TASK DIRECTIONS >> Rewrite everything from the first of the lines below down to and including the line containing "ringer-panel: ••• is" as a numbered list, omitting blank lines and leaving out the pictures.

MATERIAL FOR THIS EXERCISE >>
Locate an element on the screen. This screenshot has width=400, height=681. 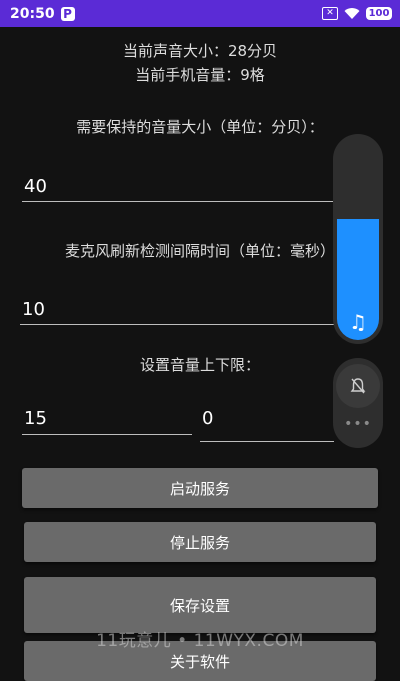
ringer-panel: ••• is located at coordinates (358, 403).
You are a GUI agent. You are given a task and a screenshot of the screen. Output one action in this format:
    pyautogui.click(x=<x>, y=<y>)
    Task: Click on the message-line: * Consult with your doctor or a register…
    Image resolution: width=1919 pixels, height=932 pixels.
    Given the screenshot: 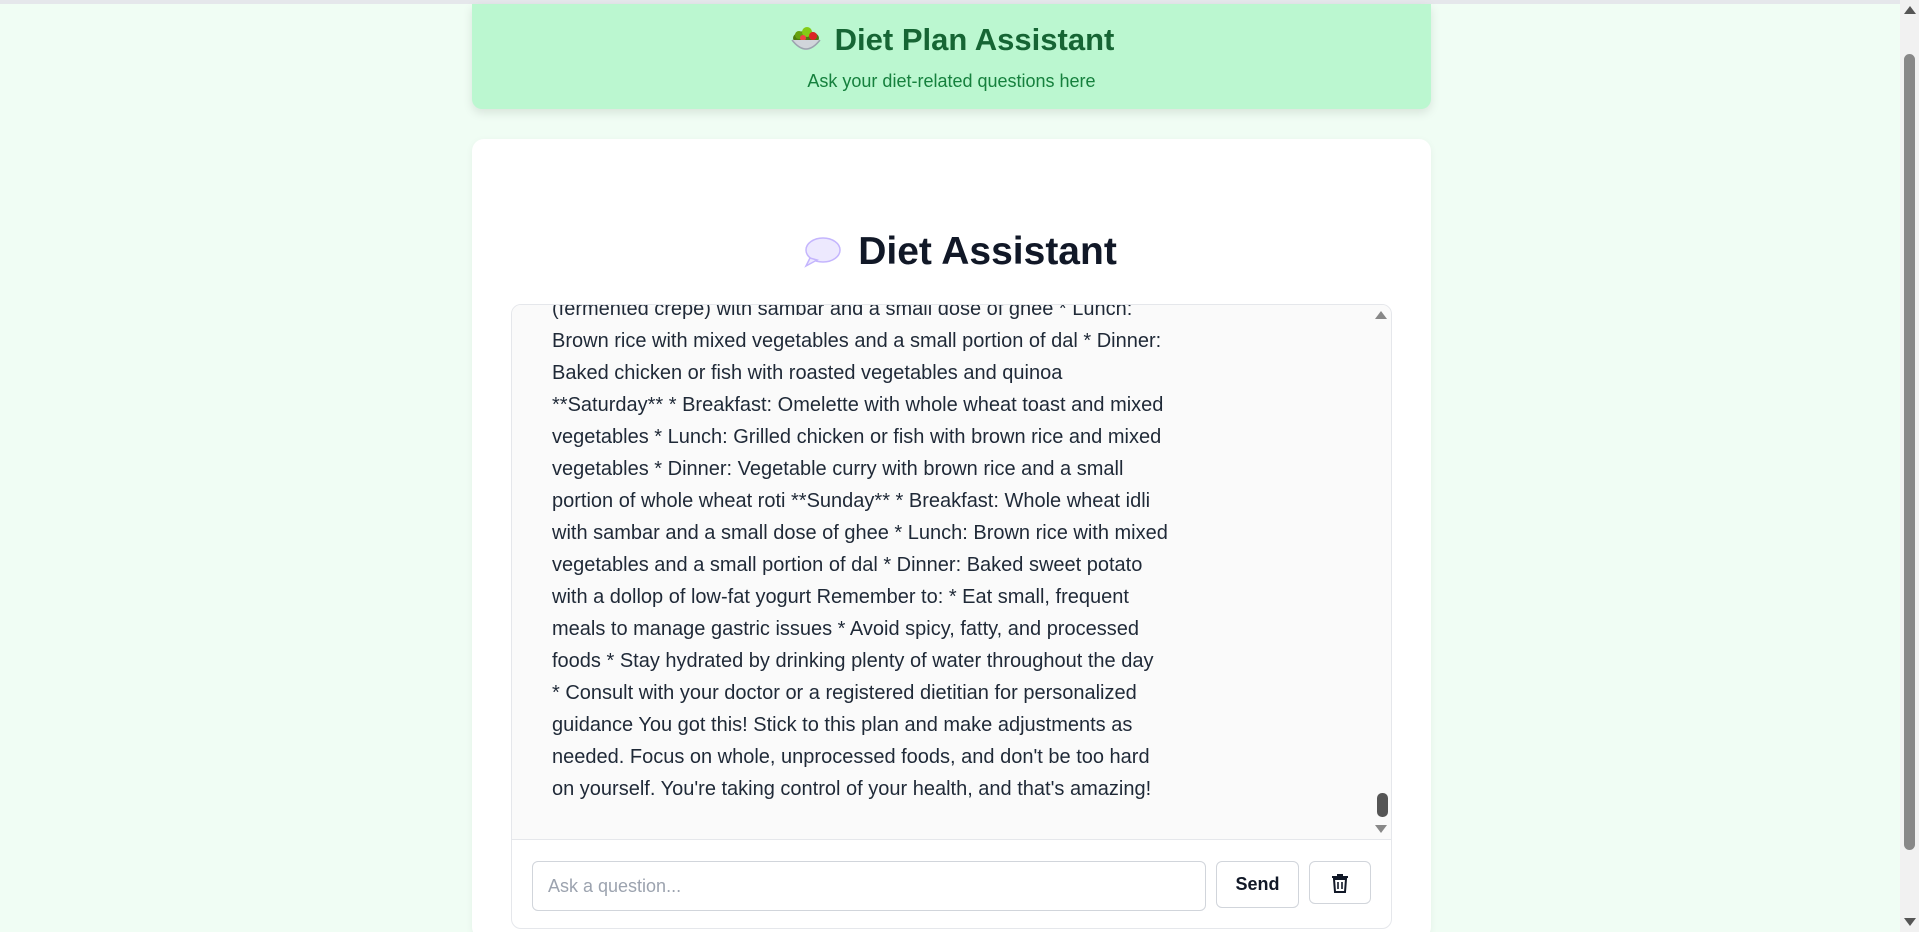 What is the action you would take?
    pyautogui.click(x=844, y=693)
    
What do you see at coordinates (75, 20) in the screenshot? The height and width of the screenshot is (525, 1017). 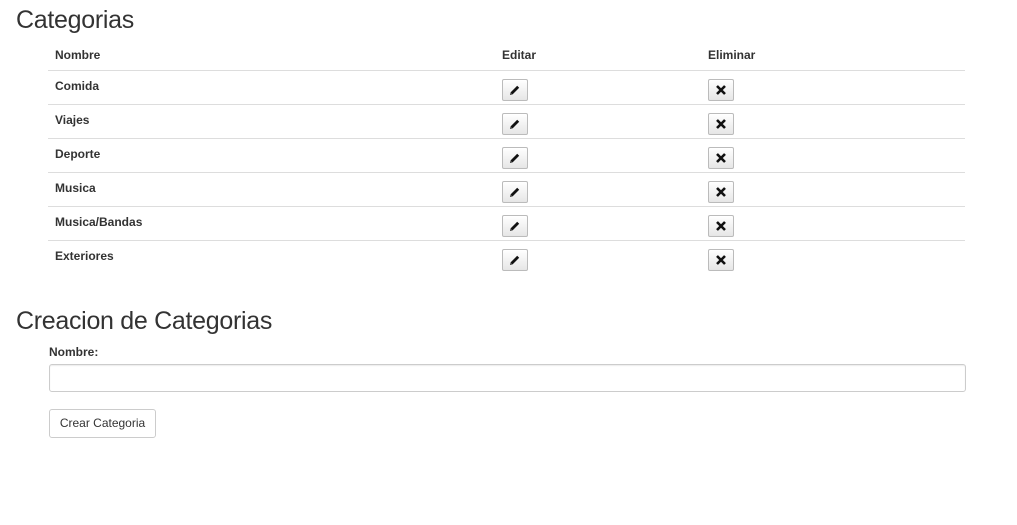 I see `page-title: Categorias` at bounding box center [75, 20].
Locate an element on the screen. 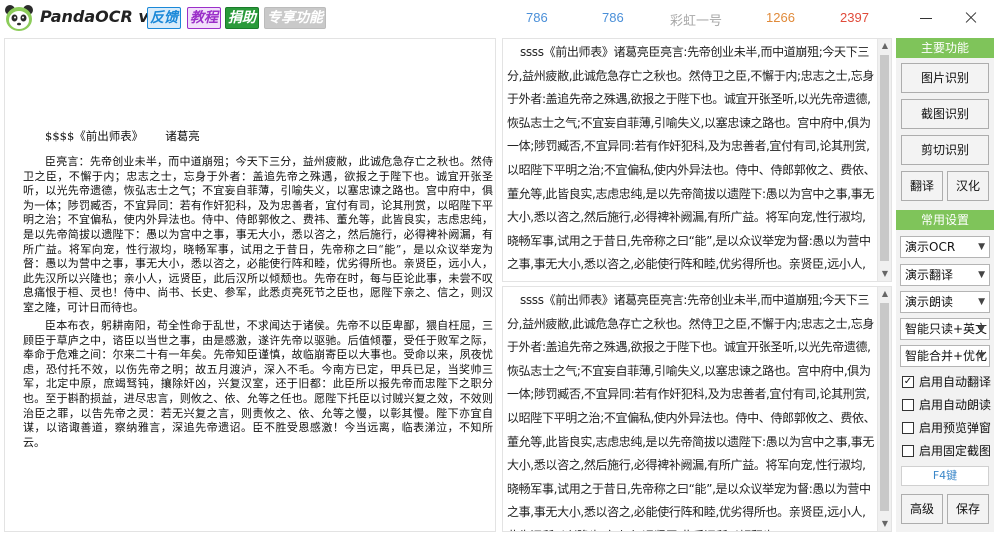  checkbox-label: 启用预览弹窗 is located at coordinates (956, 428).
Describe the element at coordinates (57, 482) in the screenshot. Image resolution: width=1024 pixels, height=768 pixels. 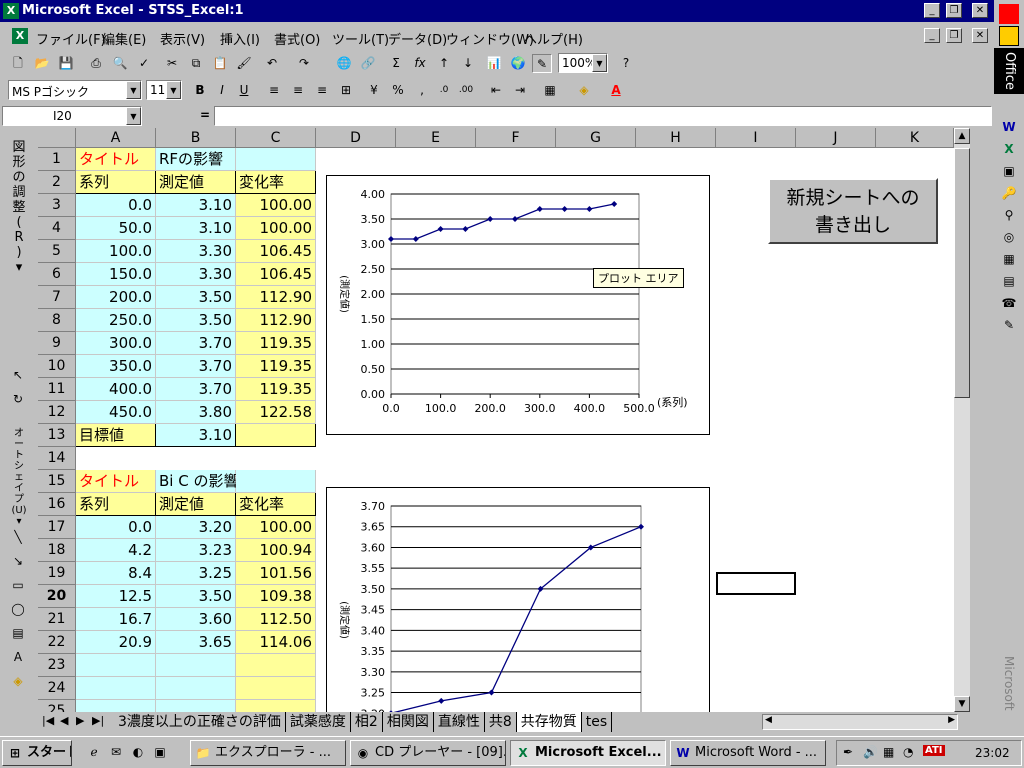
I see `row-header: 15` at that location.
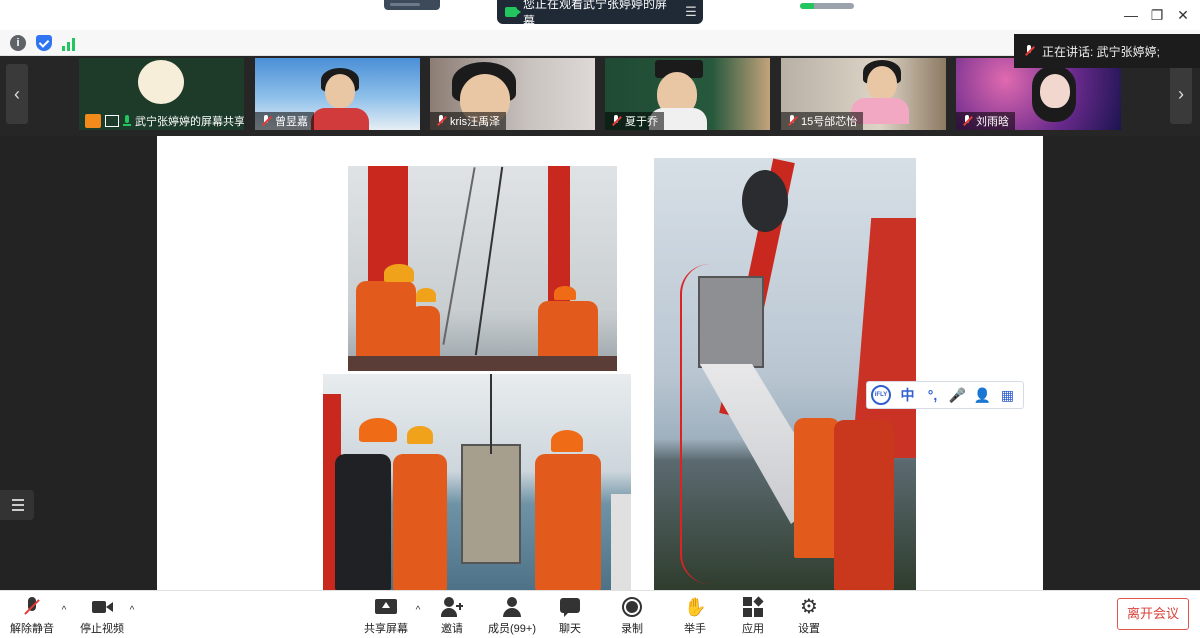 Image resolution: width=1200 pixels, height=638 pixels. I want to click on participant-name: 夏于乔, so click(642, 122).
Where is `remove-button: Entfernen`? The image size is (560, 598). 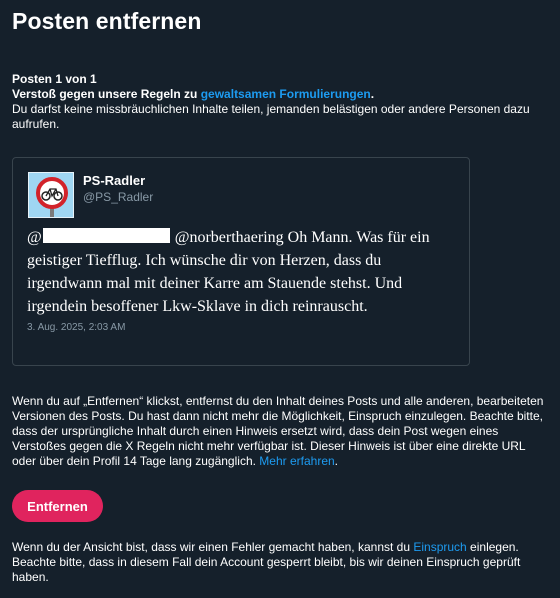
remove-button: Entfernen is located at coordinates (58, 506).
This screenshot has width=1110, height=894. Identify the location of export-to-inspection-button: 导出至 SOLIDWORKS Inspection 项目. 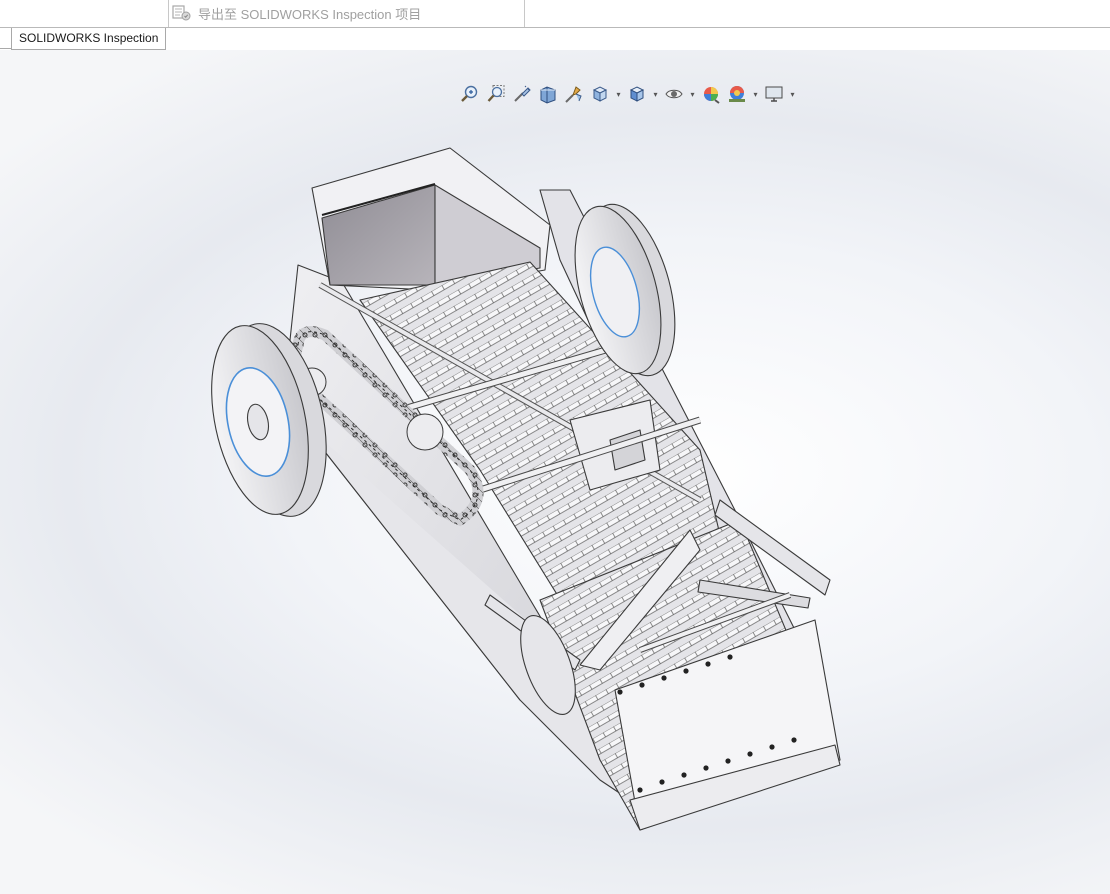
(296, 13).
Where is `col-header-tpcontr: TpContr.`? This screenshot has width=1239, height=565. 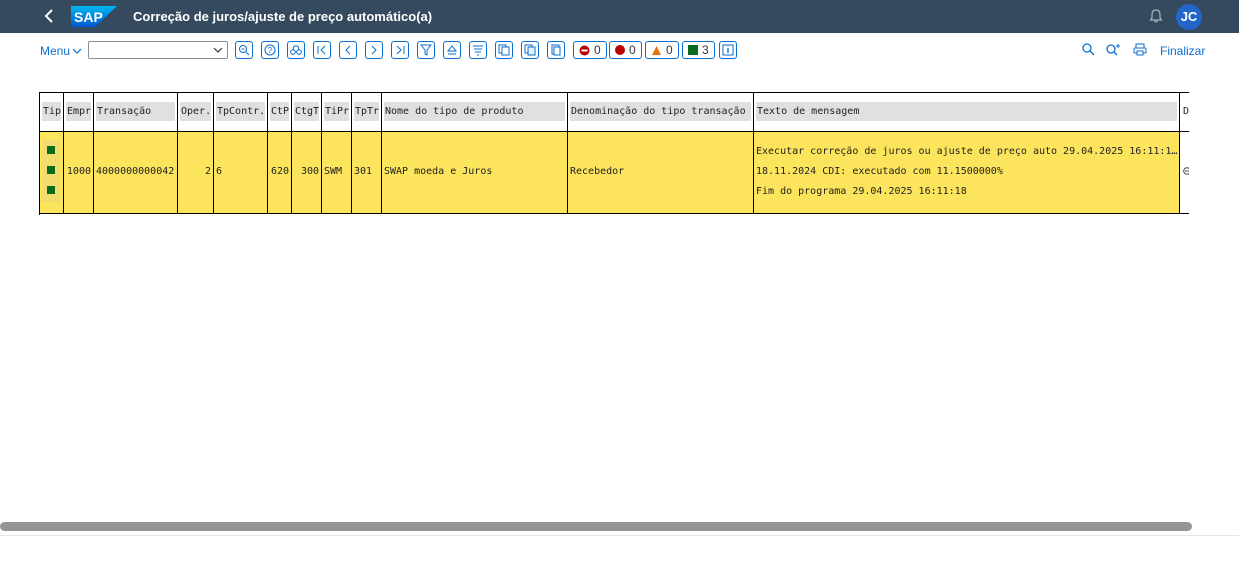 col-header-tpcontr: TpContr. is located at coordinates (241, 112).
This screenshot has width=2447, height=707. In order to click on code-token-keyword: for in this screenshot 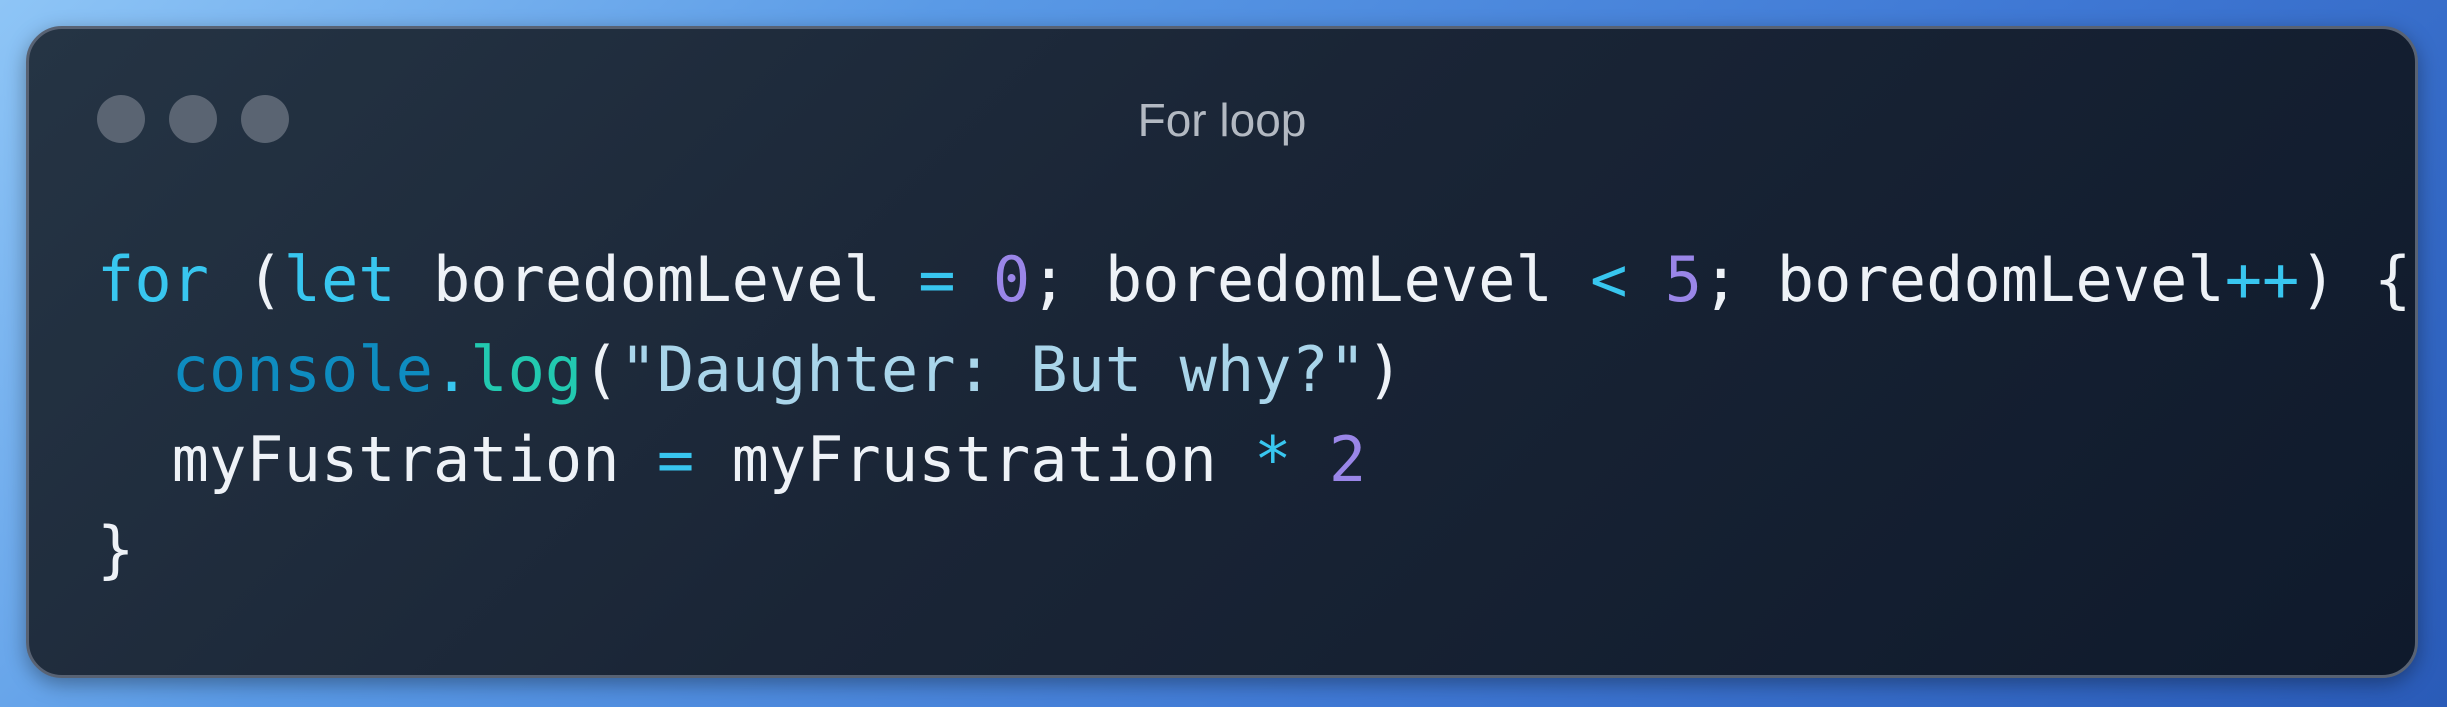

WRITTEN SOLUTION >>
1. Locate an element on the screen. This screenshot has width=400, height=681. 
2. ringer-panel: ••• is located at coordinates (358, 403).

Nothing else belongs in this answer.